The vegetable Lycopersicon esculentum has three varieties:

• ordinary (var. Vulgare) – ¾ of the varieties belong to this variety with a thin lodging stem, red or yellow berries;
• standard (var. validum) – thick straight stem, corrugated leaves, red, pink, yellow fruits;
• large leaf (var. grandifolium) – the leaf is similar to a potato, the fruit is red or pink.

The structure of a tomato depends on the variety.

The structure of a tomato

The root system is taproot; when grown in seedlings, plants are planted to create a fibrous system. Forms additional roots on the stem; under good conditions, rooting of cuttings and stepsons is possible. Indeterminate varieties develop root masses up to 2 m in diameter.

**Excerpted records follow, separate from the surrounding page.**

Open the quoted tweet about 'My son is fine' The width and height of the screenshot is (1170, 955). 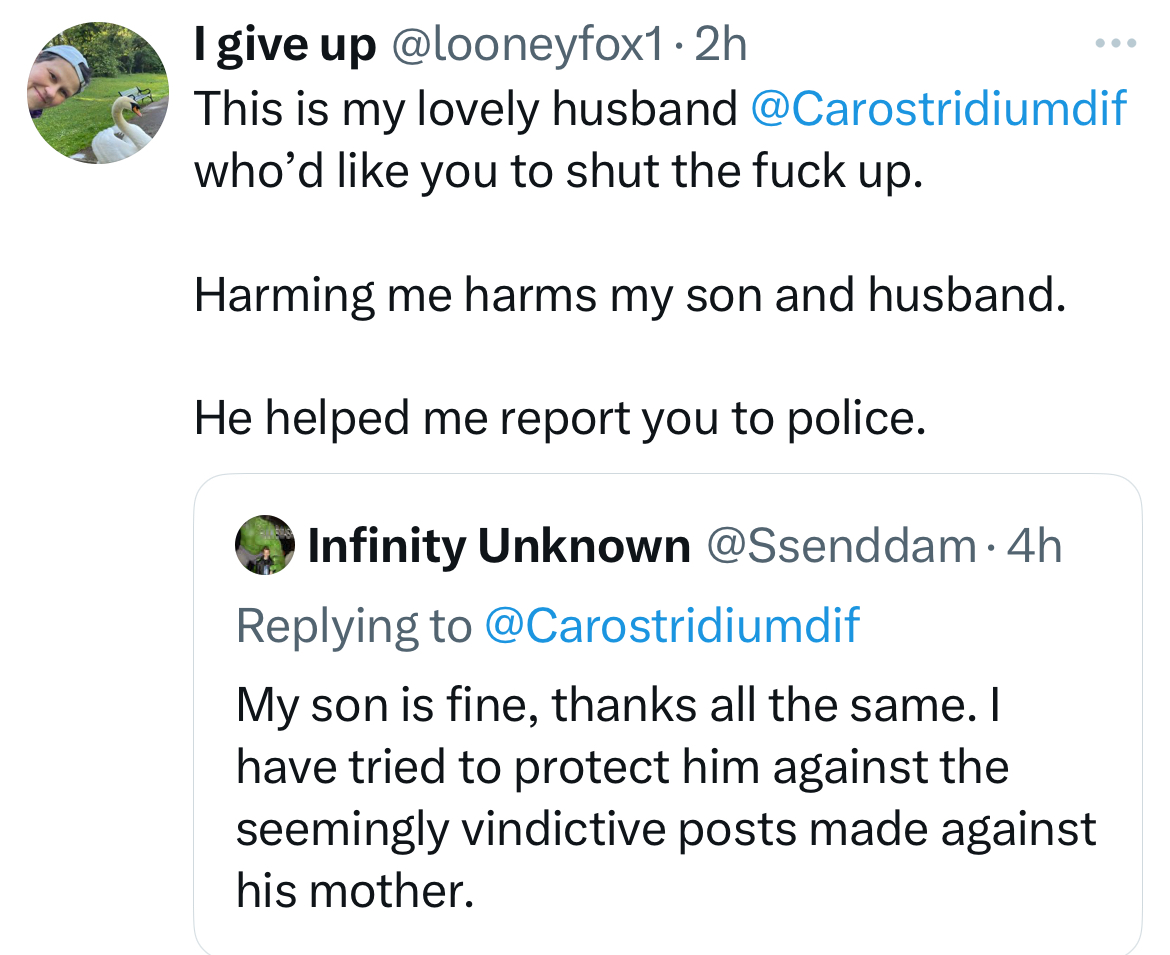[x=668, y=714]
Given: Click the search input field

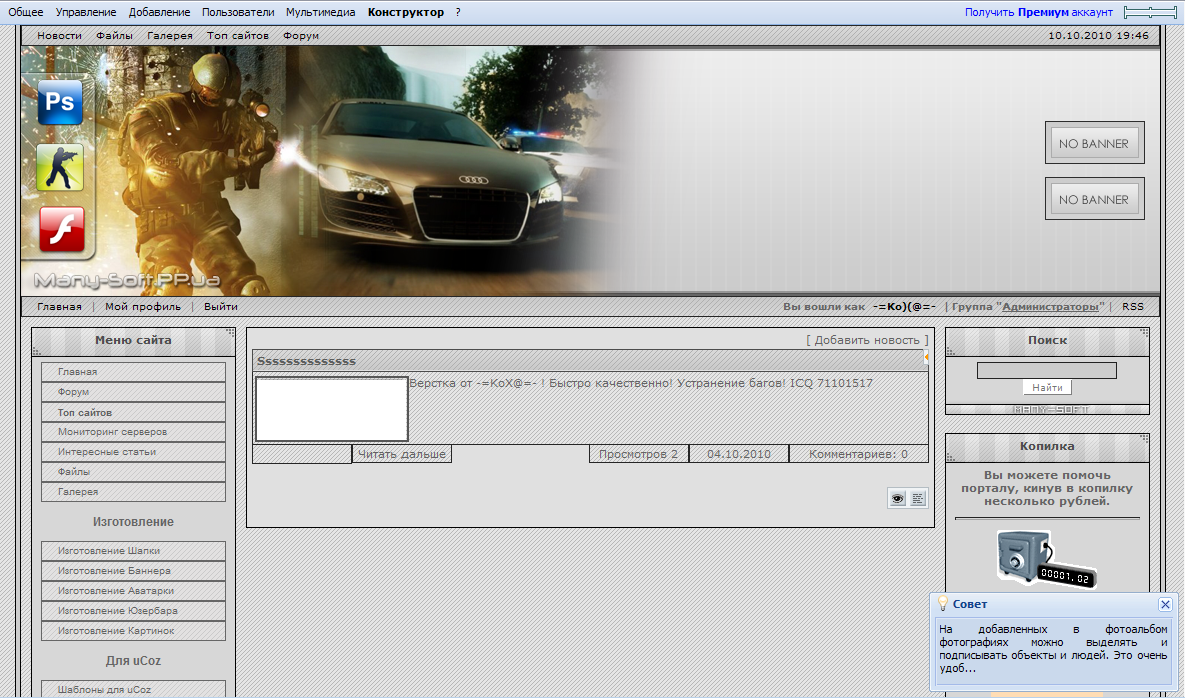Looking at the screenshot, I should tap(1046, 370).
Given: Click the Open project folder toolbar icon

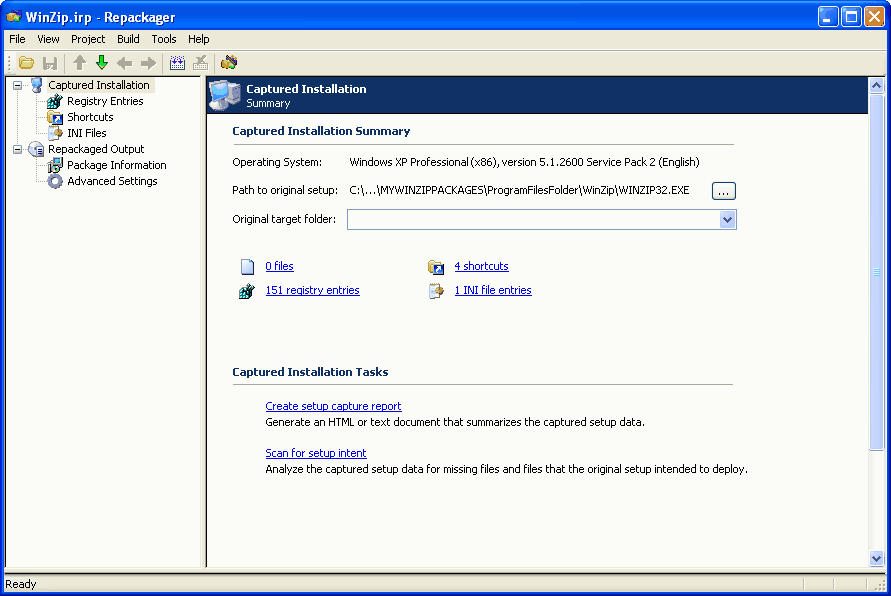Looking at the screenshot, I should point(27,63).
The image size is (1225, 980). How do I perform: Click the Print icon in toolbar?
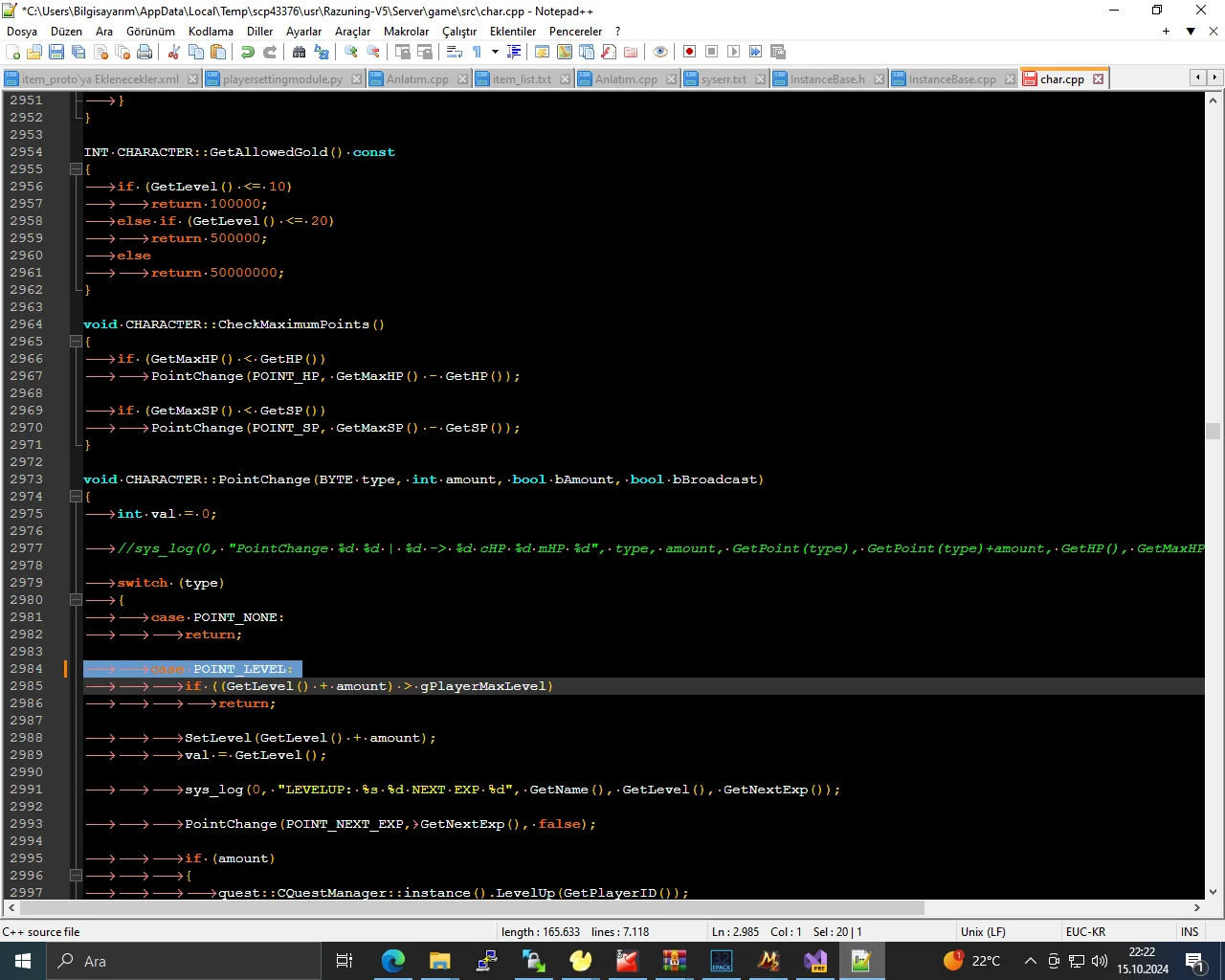pyautogui.click(x=145, y=52)
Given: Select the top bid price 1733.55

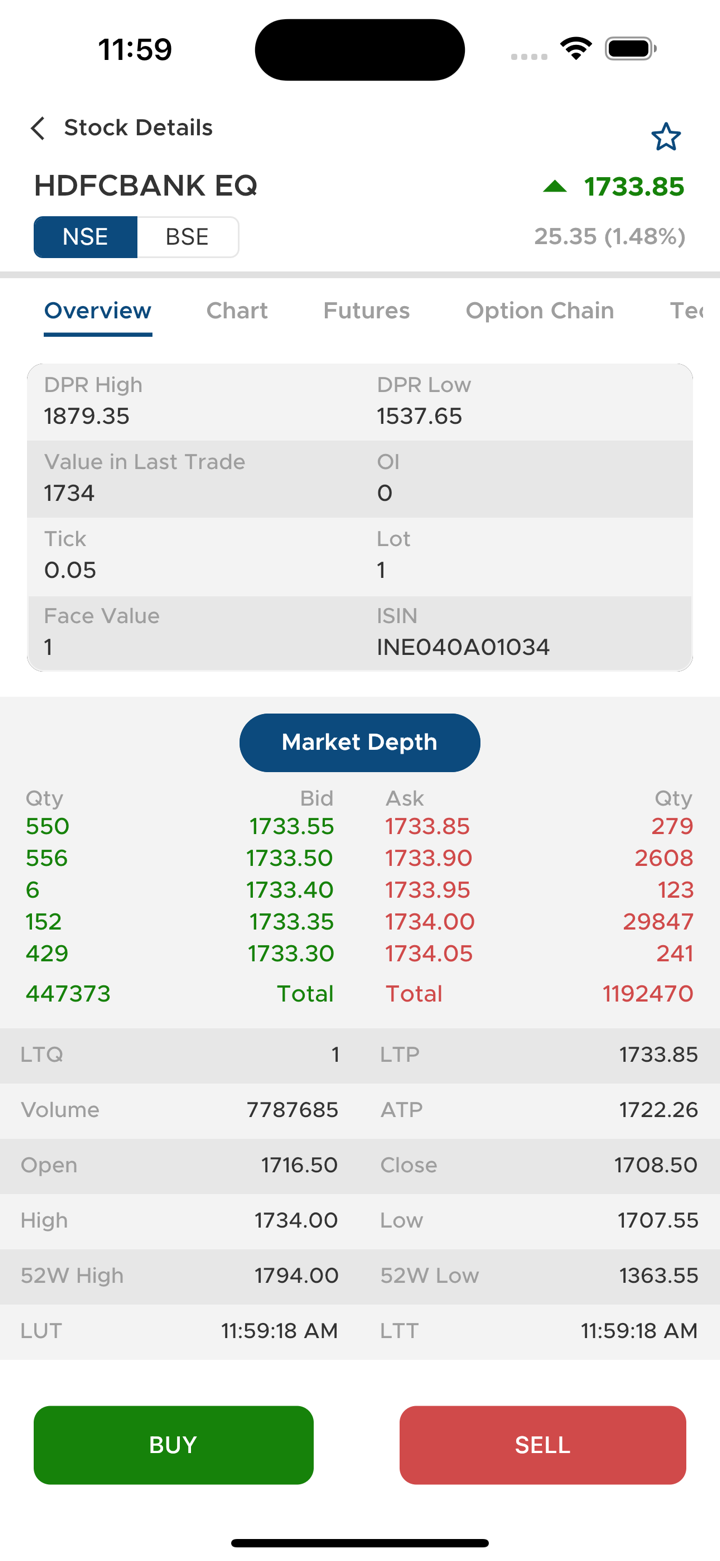Looking at the screenshot, I should (x=291, y=827).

1. The stem is hollow, juicy, with hairs; as the plant develops, the tomato becomes woody. There are two types: determinate - ends in an inflorescence (2) ;
2. indeterminate - with endless development, requires the formation of a bush.

The role of leaves in the life of a plant

The main function of the leaf is the formation and accumulation of organic matter due to light energy from water and carbon dioxide through photosynthesis. This function can be performed to a lesser extent by other parts of the plant - stems and fruits, but the anatomical structure of the leaves allows this to be done most effectively. The function of the “upper end motor” of water is no less important: due to the transpiration of water and the release of liquid through hydathodes (water pores), the sap moves upward and cools the plant.

The hormonal function of leaves is also important as the main source of gibberellins and abscisic acid (ABA). From the leaves, these hormones can passively move throughout the plant both through the phloem vessels (downwards) and through the xylem (upwards).

Its parts are especially flexible. At the same time, the synthesis of auxins is reduced. Nitrogen fertilizing has the opposite effect: the content of auxins increases and gibberellins decreases. With a lack of nitrogen and water deficiency, the concentration of ABA sharply increases. The concentration of this hormone changes rapidly depending on conditions. Under conditions of water deficiency, the concentration of ABA quickly increases, the hormone moves from chloroplasts to stomata, causing an outflow of K + radiation from the guard cells. as a result, the osmotic pressure in the cells drops and the stomata close. From the moment of exposure to the hormone until the stomata close, approximately 10 minutes pass.

Obtaining tomato seeds

Our collection consists of only proven varieties, so the final stage of working with tomatoes is obtaining seeds. The process is simple. In order for the variety to improve from year to year, I take early-ripened fruits for seeds, large for this variety, without signs of disease. Such fruits must be marked during the ripening period. To do this, I use white plastic film cut into strips. A tied ribbon means that no one should pick this fruit.

After the fruit acquires the color characteristic of a given variety: red or orange, malachite or pink, yellow or black, it needs to ripen for 10-12 days. This can be done by leaving the fruit hanging on the bush or picking it and storing it in a warm, bright place. You need to store no more than the specified period, otherwise the seeds will begin to germinate inside the fruit. Then we cut the fruit along the seed chambers and select the seeds with a spoon. Place the seeds in a jar, add a little water, cover with a lid with a hole or cloth and keep for 4-5 days in warm conditions. During this time, the flesh begins to ferment and loses its viscosity. A characteristic film appears on the surface. Add water to the jar almost up to the neck and shake vigorously. After settling, unripe seeds rise up along with the flesh, and full-fledged seeds settle to the bottom. Drain the top part and rinse the seeds that have settled to the bottom under running water. We dry the seeds for 2 weeks at room temperature, pack them in thick paper and store them at room temperature. Tomato seeds remain viable for up to 8 years.

I wish you a full-fledged, environmentally friendly harvest.

Text and photo: Elena Litvyakova, winner of 4 diplomas at the Agrorus exhibition.